Pixel coordinate grounding data

◆ ◆ ◆ ◆

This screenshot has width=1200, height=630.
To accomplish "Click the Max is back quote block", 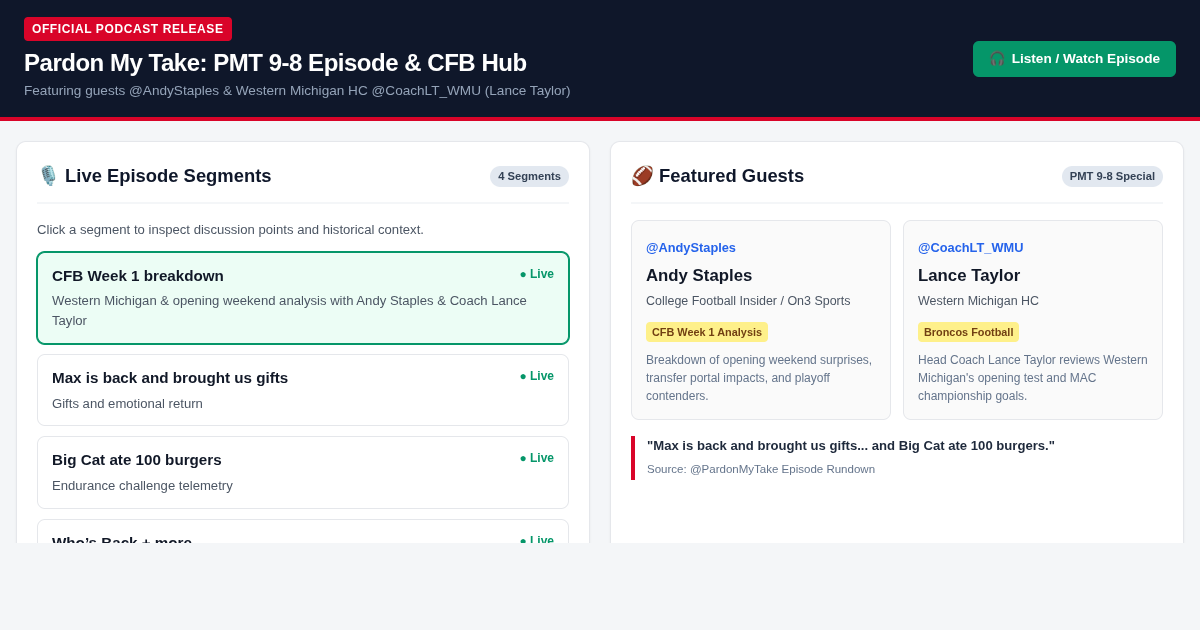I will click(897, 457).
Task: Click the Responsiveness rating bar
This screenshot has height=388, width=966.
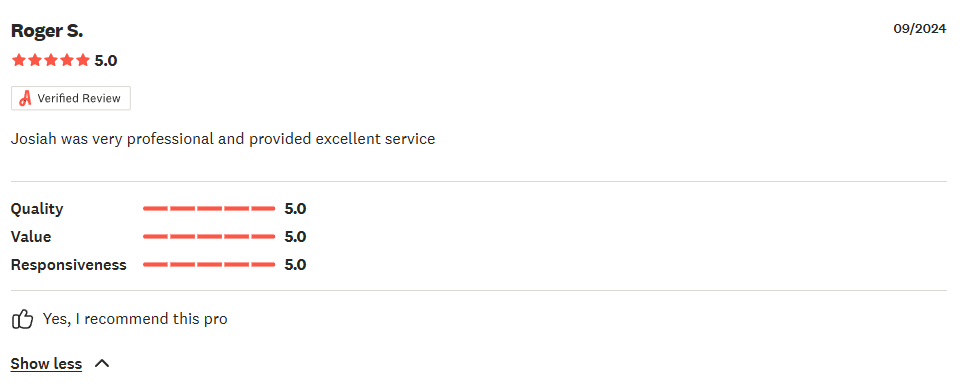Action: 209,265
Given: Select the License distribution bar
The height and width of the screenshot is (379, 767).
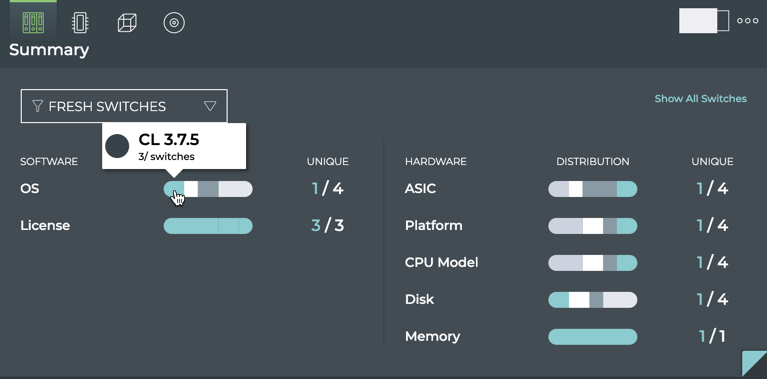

◆ ◆ ◆ ◆

### About this task
In the records above, find the line that contains "Given: Select the License distribution bar". Print it and every later line exactly, omitting the pictures.

### Exercise output
Given: Select the License distribution bar
The height and width of the screenshot is (379, 767).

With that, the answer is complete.